The emulsion templates and polymer vesicles were observed using OM and CLSM (Zeiss, LSM 880 NLO, Oberkochen, Germany) in PVA solution, for which process a droplet was placed in a 10 mL PVA solution in a surface dish. The diameter distribution of the emulsion was measured by ImageJ 1.48V software. Cour-6 and TPE were added to the oil phase for the observation of the volatilization process of the single-emulsion templates. Representative SEM images of emulsion templates and polymer vesicles were accomplished by SEM (JEOL, JSM-7900F, Tokyo, Japan). To enhance the signal quality, samples were sputtered by platinum for 3 min, operating at an accelerating voltage of 5 kV. In Cryo-SEM, samples were frozen in liquid nitrogen, then sublimated for 30 min, and gold spraying was effectuated for 3 min. Representative TEM images of polymer vesicles were characterized using TEM (JEOL, JEM-1400 Flash, Tokyo, Japan) after staining with 2 wt% sodium phosphotungstate. The self-assembly of block copolymers was analyzed by dynamic light scattering instrument (DLS, Brookhaven, Omni, NY, USA) for size, polydispersity index (PDI), and zeta potential. The test angle was 90 degrees, and the temperature was 25 °C.

3.6. Drug Loading Studies

To demonstrate the method for drug delivery, Nile Red and DOX were utilized as hydrophobic and hydrophilic drugs, respectively, and encapsulated within the polymer vesicles via the single-emulsion method. Nile Red and DOX were dissolved in oil phase solvents and then the emulsion template and polymer vesicles were prepared. The final product was dialyzed under constant stirring for 48 h in DI water.

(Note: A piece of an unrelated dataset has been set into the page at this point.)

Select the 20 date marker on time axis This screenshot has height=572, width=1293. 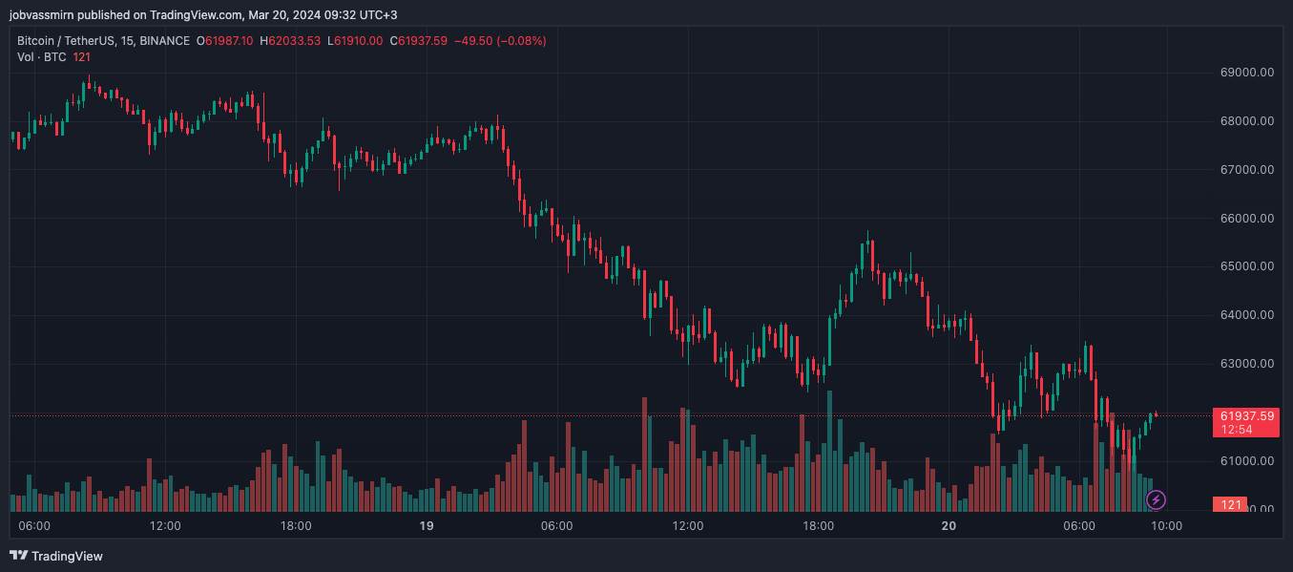[x=949, y=526]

The drug loading efficiency (DLE) was calculated by following Equation (2).

$$\mathrm{D}\mathrm{L}\mathrm{E}\left(\mathrm{\%}\right)={\displaystyle \frac{{\mathrm{W}}_{\mathrm{L}\mathrm{o}\mathrm{a}\mathrm{d}}}{{\mathrm{W}}_{\mathrm{T}\mathrm{o}\mathrm{t}\mathrm{a}\mathrm{l}}}}\times 100\mathrm{\%}$$

(2)

W_load is the loading weight of polymer vesicles and W_total is the total weight of DOX and Nile Red. Nile Red and DOX concentrations were measured by UV-vis (Shimadzu, UV-3600Plus, Kyoto, Japan) and a fluorescence spectrophotometer (HITACHI F-4600, Tokyo, Japan).

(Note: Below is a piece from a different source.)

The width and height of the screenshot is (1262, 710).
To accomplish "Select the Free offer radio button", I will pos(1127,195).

3.7. Cell Culture and Real-Time Living Cell Imaging

The 4T1 cells, at a density of 1.0 × 10³ cells per well, were seeded in 96-well plates and cultured with DMEM supplemented with 10% FBS, penicillin and streptomycin, under a humidified atmosphere. The viability and proliferation of 4T1 cells cultured on different polymer vesicle samples were evaluated using the CCK-8 assay. The optical density (OD) was recorded, and the hemolytic ratio was calculated as follows:

$$\mathrm{H}\mathrm{e}\mathrm{m}\mathrm{o}\mathrm{l}\mathrm{y}\mathrm{t}\mathrm{i}\mathrm{c}\mathrm{e} \mathrm{r}\mathrm{a}\mathrm{t}\mathrm{i}\mathrm{o}={\displaystyle \frac{\mathrm{O}{\mathrm{D}}_{\mathrm{t}}-\mathrm{O}{\mathrm{D}}_{\mathrm{N}}}{\mathrm{O}{\mathrm{D}}_{\mathrm{P}}-{\mathrm{O}\mathrm{D}}_{\mathrm{N}}}}\times 100\mathrm{\%}$$

(3)

Here, OD_n, OD_p, and OD_t were the absorbance values of samples, negative control (PBS) and positive control (water), respectively.

Real-time observation of the cellular uptake and localization of polymer vesicle delivery systems was accomplished by CLSM. Cells were cultured at different intervals in fresh medium containing pure polymer vesicles and Nile Red-labeled polymer vesicles at 37 °C. CLSM images were analyzed using AxioVision 4.2 software (Carl Zeiss, White Plains, NY, USA).

4. Conclusions

A microfluidic technology was utilized to synthesize the emulsion template for preparing polymer vesicles. It reveals that polymer concentration is an essential factor in the formation of polymer vesicles budding. Regions of high concentration are prone to the formation of narrowly dispersed nano-scale vesicles, while micro-scale vesicles and micelles tend to arise at lower concentrations. This result suggests a unique intermediate process for preparation of polymer vesicles using the emulsion template method, which diverges significantly from the conventional double-emulsion template method [44]. Research also investigations on cell cytophagy have demonstrated that the vesicles show favorable biocompatibility, offer potential for various biological applications.